Dopo vari giri nel lettore risulta evidente quanto poco longevi siano i brani, le strutture particolarmente elementari ma non brillantissime nel songwriting si poggiano parecchio sulla capacità di sprigionare una discreta quantità di groove che non sempre però basta a salvare la baracca.
Gli episodi migliori del platter sono posti in apertura, l'opener "Used To Be" e i due successivi, la scatenata "Suffering" e la granitica "Abyss", in pratica racchiudono in sé ciò che gli Odium hanno da offrire e se la tracklist si fosse mantenuta su questi livelli di semplicità probabilmente il risultato sarebbe stato anche più che accettabile. Al contrario non è così, s'incrociano momenti nei quali non si capisce dove vogliano andare a parare: "A Better Part Of Me" è una semi-ballad? Nì. È un pezzo atmosferico? Vorrei comprendere cosa dovrebbe trasmettere, alla pochezza del brano inoltre si aggiunge l'inserimento insensato di cori femminili che tutto sono tranne che accattivanti.
"No Regrets" ti fa venir voglia di cambiare disco, le parti acustiche sono ok, così come il retrogusto agrodolce e la malinconia ma l'approccio vocale di Ralf proprio non va. Questo cantante o lo ami dalla prima volta che lo ascolti o non lo reggi, non possiede una timbrica che ti permetta di optare per via di mezzo.
Infine due pezzi come "Loosing Control" e la conclusiva "No Limits" nella loro pochezza comunque provano a cavar fuori il ragno dal buco, l'ultima almeno mette nuovamente sul piatto un po' di grinta risollevando un minimo la situazione.

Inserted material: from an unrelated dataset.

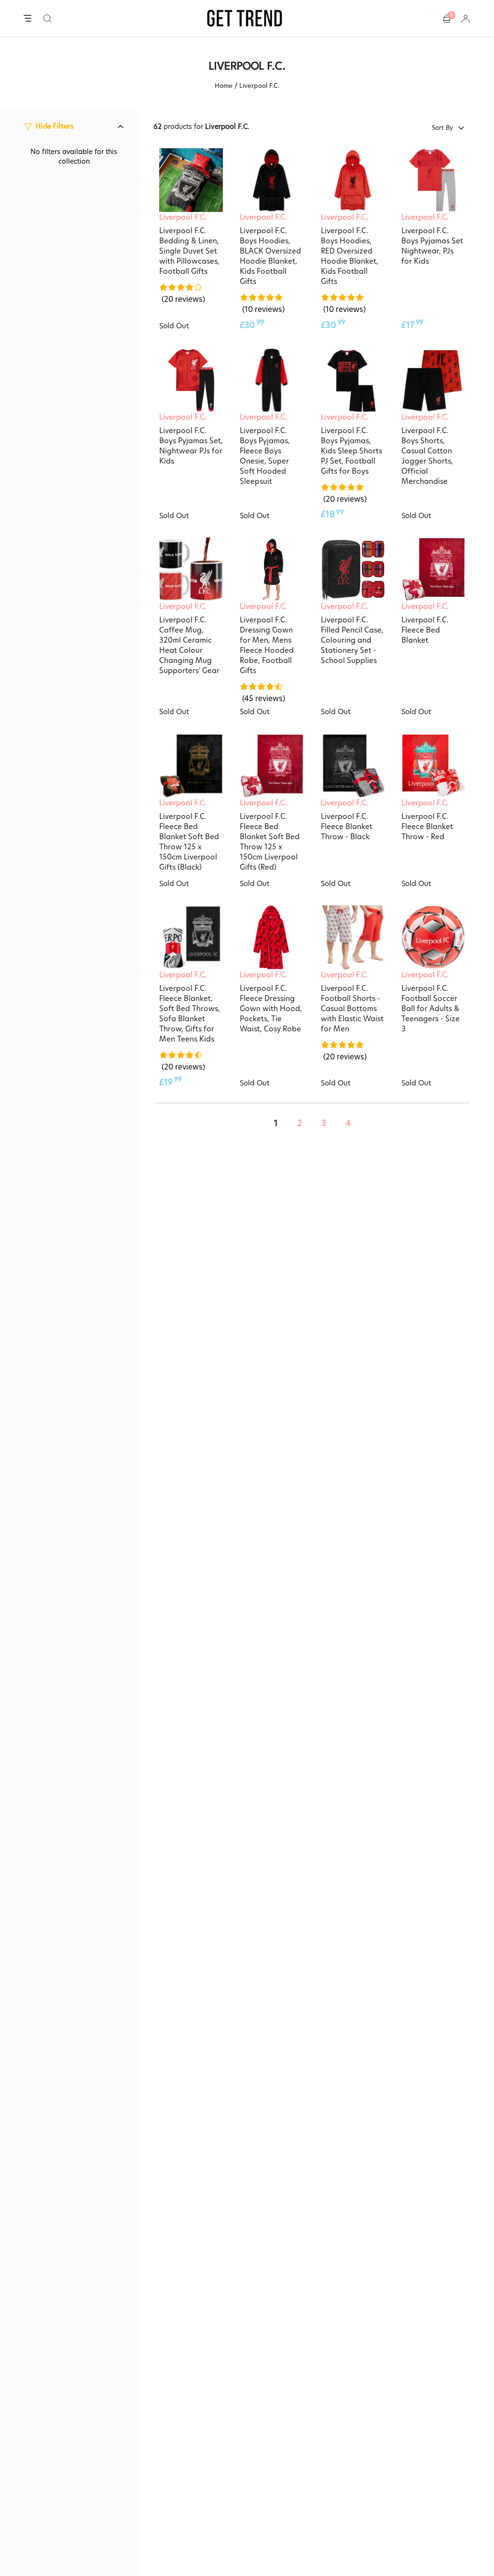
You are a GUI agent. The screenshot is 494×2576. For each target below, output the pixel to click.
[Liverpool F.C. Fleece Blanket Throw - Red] (433, 766)
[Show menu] (27, 19)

"Beautiful Violence" è un'occasione mancata, peccato perché che i musicisti possano far meglio di così è evidente, inoltre la produzione fornita alle canzoni è convincente, eppure non basta, questo non è sufficiente a salvare la prestazione degli Odium che dovranno evitare in futuro le forzature e le ripetizioni che hanno dato forma a un disco poco appetibile, stavolta tocca rimandarli.